So long story short, using a secret key is another concern and should be a separate issue. The difficulty in changing the session data to a stronger signing method is less about implementing it in the library, but more with usage, documentation, and tests. So I feel like this separate problem statement should be: The current implementation is using a Secret key, and no method to change the digest_method from the default HMAC SHA-1. A JWT token wouldn't really be a solution to session security since it has the same problem, and risks adding overhead and complexity that isn't necessarily needed by a first party solution.
Note that our implementation is at https://github.com/widgetti/solara/blob/master/packages/solara-enterprise/solara_enterprise/auth/middleware.py
This is part of a non-open source licensed part of our mono repo, but consider it open source (the implementation is trival anyway). If someone has the time to turn this into a PR, that would be awesome!
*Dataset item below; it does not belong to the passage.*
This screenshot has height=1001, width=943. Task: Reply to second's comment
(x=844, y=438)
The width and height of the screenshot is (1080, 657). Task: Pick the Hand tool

Too add, regarding the concern of getting the timestamp, it's in the cookie value string which is base64 encoded. The string has 3 parts, the Payload, Timestamp and Signature separated by a dot '.' which is the default value for itsdangerous. The timestamp if the string is split on the dots would be element 1 (second) so if we just wanted resolve the timestamp it just needs to be decoded, no different than a JWT/JWS token where you need to decode the payload and get for the 'iat' key. So instead of converting the json, we just split the line on dots and grab element 1. If you were entirely uninterested in the validity of the token, decode element 0 to a string to obtain the json string.
def sign(self, value: _t_str_bytes) -> bytes:
"""Signs the given string and also attaches time information."""
value = want_bytes(value)
timestamp = base64_encode(int_to_bytes(self.get_timestamp()))
sep = want_bytes(self.sep)
value = value + sep + timestamp
return value + sep + self.get_signature(value)
I also don't think relying on the timestamp for anything other than verifying the validity of the message is a good idea.
The pull request I created and linked to this discussion has working persistence and refresh. I just haven't created the test cases for the additional features and wanted more discussion about the subject.
@maartenbreddels I intend to take a look at your sample, it looks lot cleaner than what I submitted. So maybe I will make it into a PR :)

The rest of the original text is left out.